The flag of Guernsey (Wikimedia Commons)

The legislature on the island of Guernsey has rejected legalising assisted suicide after a two-and-a-half-day debate.

The States of Guernsey voted to reject a requête (proposal) to look into legalising the practice, and will instead investigate “measures necessary to improve quality of life and health outcomes for all islanders towards the end of their lives”.

Last week, the most senior committee in the States – as the island’s legislature in known – voted unanimously not to support the proposal, saying it did not conform to their priorities and the complex legal issues would likely drain resources from other areas.

Disability groups and religious leaders had also criticised the proposal. Bishop Philip Egan of Portsmouth, whose diocese covers the island, was outspoken in condemning it. “It would be an intolerable and utterly immoral demand to ask medical staff, doctors and nurses, dedicated to preserving life, to extinguish the life of another human person,” he said.

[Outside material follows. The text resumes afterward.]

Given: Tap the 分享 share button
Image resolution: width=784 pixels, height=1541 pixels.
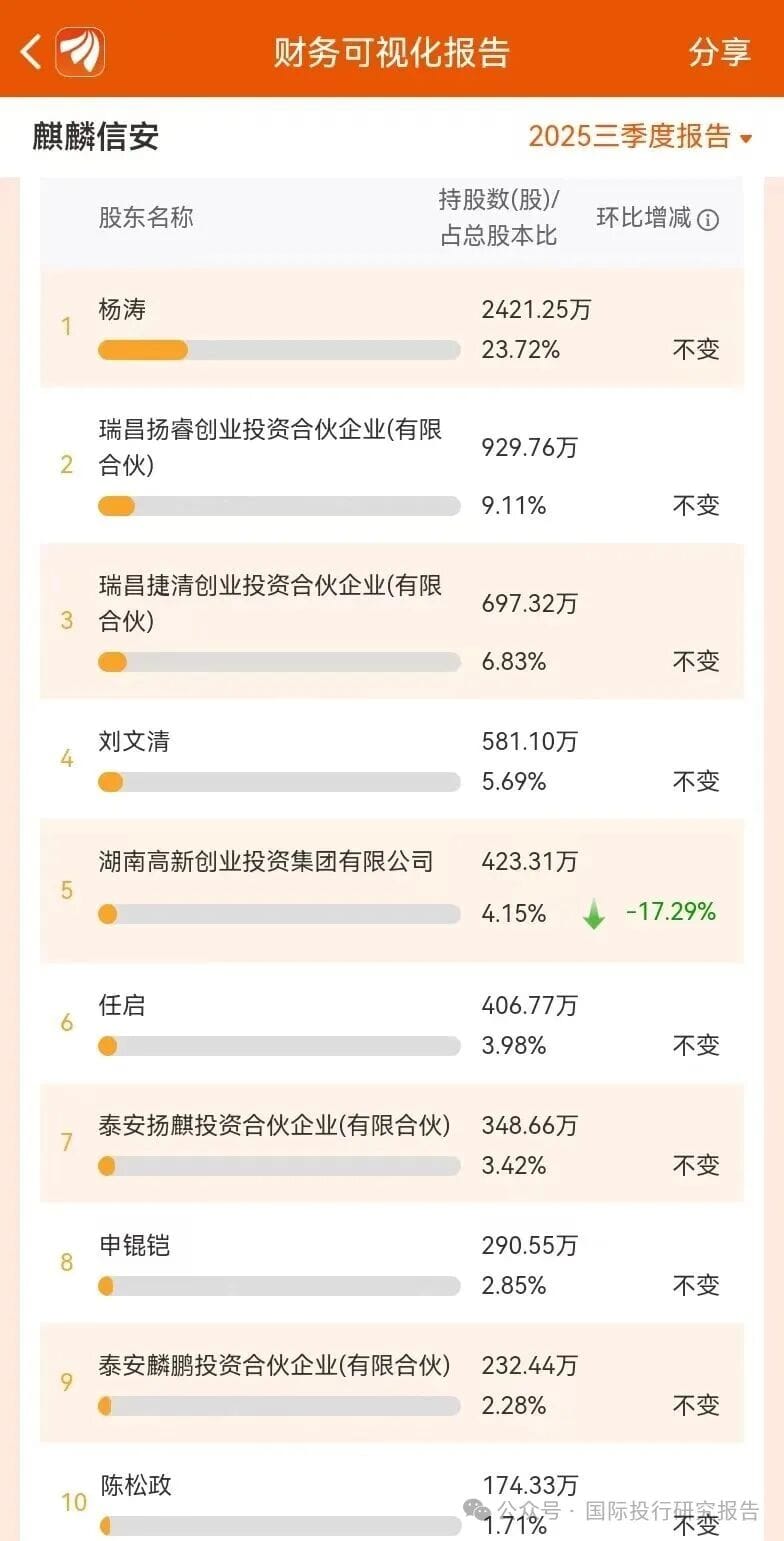Looking at the screenshot, I should coord(719,52).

“Assisting someone to die prematurely or assisting someone to commit suicide, even when they earnestly request it, can never ever be a compassionate action. It is a grave sin.”

After the vote on Friday, Bishop Egan tweeted:

Had the legislation passed, Guernsey could have become the first jurisdiction in the British Isles to introduce assisted suicide. In 2015, the British House of Commons voted by a wide margin to reject a similar proposal for the United Kingdom.